** Work instruction **
Each line in the listing is to be restated exactly.

-*-*-

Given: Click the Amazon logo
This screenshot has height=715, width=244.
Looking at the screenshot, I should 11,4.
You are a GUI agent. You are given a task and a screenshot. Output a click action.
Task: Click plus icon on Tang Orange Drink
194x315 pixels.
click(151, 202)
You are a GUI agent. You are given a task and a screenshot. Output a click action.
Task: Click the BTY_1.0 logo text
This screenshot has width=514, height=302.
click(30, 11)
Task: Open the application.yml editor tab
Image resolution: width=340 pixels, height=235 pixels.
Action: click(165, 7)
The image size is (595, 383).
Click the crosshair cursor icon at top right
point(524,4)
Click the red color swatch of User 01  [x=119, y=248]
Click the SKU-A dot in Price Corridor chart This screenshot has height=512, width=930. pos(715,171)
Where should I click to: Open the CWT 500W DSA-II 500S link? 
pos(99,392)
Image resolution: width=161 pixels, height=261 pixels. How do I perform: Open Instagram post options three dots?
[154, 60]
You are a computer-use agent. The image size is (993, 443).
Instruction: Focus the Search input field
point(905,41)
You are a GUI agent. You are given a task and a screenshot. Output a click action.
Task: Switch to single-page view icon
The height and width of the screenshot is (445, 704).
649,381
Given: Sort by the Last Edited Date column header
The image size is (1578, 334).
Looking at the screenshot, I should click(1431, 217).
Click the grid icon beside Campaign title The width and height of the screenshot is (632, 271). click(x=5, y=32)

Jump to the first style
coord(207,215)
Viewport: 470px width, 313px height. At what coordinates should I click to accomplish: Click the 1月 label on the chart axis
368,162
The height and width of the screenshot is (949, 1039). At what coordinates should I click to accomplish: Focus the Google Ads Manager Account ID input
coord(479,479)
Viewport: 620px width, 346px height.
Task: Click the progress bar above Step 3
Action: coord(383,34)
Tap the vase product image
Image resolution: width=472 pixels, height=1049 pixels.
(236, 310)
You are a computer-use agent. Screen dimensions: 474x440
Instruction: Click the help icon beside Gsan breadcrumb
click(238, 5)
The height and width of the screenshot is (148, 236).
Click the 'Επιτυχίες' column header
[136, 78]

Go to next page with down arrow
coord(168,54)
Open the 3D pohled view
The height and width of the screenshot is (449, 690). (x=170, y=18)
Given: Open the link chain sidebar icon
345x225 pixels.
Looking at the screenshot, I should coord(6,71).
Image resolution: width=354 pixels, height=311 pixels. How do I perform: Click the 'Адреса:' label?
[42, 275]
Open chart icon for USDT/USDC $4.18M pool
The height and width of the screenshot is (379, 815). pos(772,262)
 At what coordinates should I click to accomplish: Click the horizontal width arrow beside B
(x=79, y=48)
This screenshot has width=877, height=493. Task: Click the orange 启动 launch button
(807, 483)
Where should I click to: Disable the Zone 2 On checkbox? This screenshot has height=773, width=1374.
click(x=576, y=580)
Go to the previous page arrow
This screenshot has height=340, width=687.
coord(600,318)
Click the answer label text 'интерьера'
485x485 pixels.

-*-*-

** Solution to this problem **
Given: Click the Amazon logo
This screenshot has height=715, width=244.
Looking at the screenshot, I should 11,4.
You are a GUI agent. You are given a task and a screenshot. Output a click action.
Task: Click plus icon on Tang Orange Drink
194x315 pixels.
click(151, 202)
You are a GUI agent. You are given a task and a screenshot. Output a click action.
Task: Click the BTY_1.0 logo text
This screenshot has width=514, height=302.
click(30, 11)
Task: Open the application.yml editor tab
Image resolution: width=340 pixels, height=235 pixels.
Action: click(165, 7)
The image size is (595, 383).
Click the crosshair cursor icon at top right
point(524,4)
Click the red color swatch of User 01  [x=119, y=248]
Click the SKU-A dot in Price Corridor chart This screenshot has height=512, width=930. pos(715,171)
Where should I click to: Open the CWT 500W DSA-II 500S link? 
pos(99,392)
Image resolution: width=161 pixels, height=261 pixels. How do I perform: Open Instagram post options three dots?
[154, 60]
You are a computer-use agent. The image size is (993, 443).
Instruction: Focus the Search input field
point(905,41)
You are a GUI agent. You are given a task and a screenshot. Output a click action.
Task: Switch to single-page view icon
The height and width of the screenshot is (445, 704).
649,381
Given: Sort by the Last Edited Date column header
The image size is (1578, 334).
Looking at the screenshot, I should click(1431, 217).
Click the grid icon beside Campaign title The width and height of the screenshot is (632, 271). click(x=5, y=32)

Jump to the first style
coord(207,215)
Viewport: 470px width, 313px height. At what coordinates should I click to accomplish: Click the 1月 label on the chart axis
368,162
The height and width of the screenshot is (949, 1039). At what coordinates should I click to accomplish: Focus the Google Ads Manager Account ID input
coord(479,479)
Viewport: 620px width, 346px height.
Task: Click the progress bar above Step 3
Action: coord(383,34)
Tap the vase product image
Image resolution: width=472 pixels, height=1049 pixels.
(236, 310)
You are a computer-use agent. Screen dimensions: 474x440
Instruction: Click the help icon beside Gsan breadcrumb
click(238, 5)
The height and width of the screenshot is (148, 236).
Click the 'Επιτυχίες' column header
[136, 78]

Go to next page with down arrow
coord(168,54)
Open the 3D pohled view
The height and width of the screenshot is (449, 690). (x=170, y=18)
Given: Open the link chain sidebar icon
345x225 pixels.
Looking at the screenshot, I should coord(6,71).
Image resolution: width=354 pixels, height=311 pixels. How do I perform: Click the 'Адреса:' label?
[42, 275]
Open chart icon for USDT/USDC $4.18M pool
The height and width of the screenshot is (379, 815). pos(772,262)
 At what coordinates should I click to accomplish: Click the horizontal width arrow beside B
(x=79, y=48)
This screenshot has width=877, height=493. Task: Click the orange 启动 launch button
(807, 483)
Where should I click to: Disable the Zone 2 On checkbox? This screenshot has height=773, width=1374.
click(x=576, y=580)
Go to the previous page arrow
This screenshot has height=340, width=687.
coord(600,318)
Click the answer label text 'интерьера'
485x485 pixels.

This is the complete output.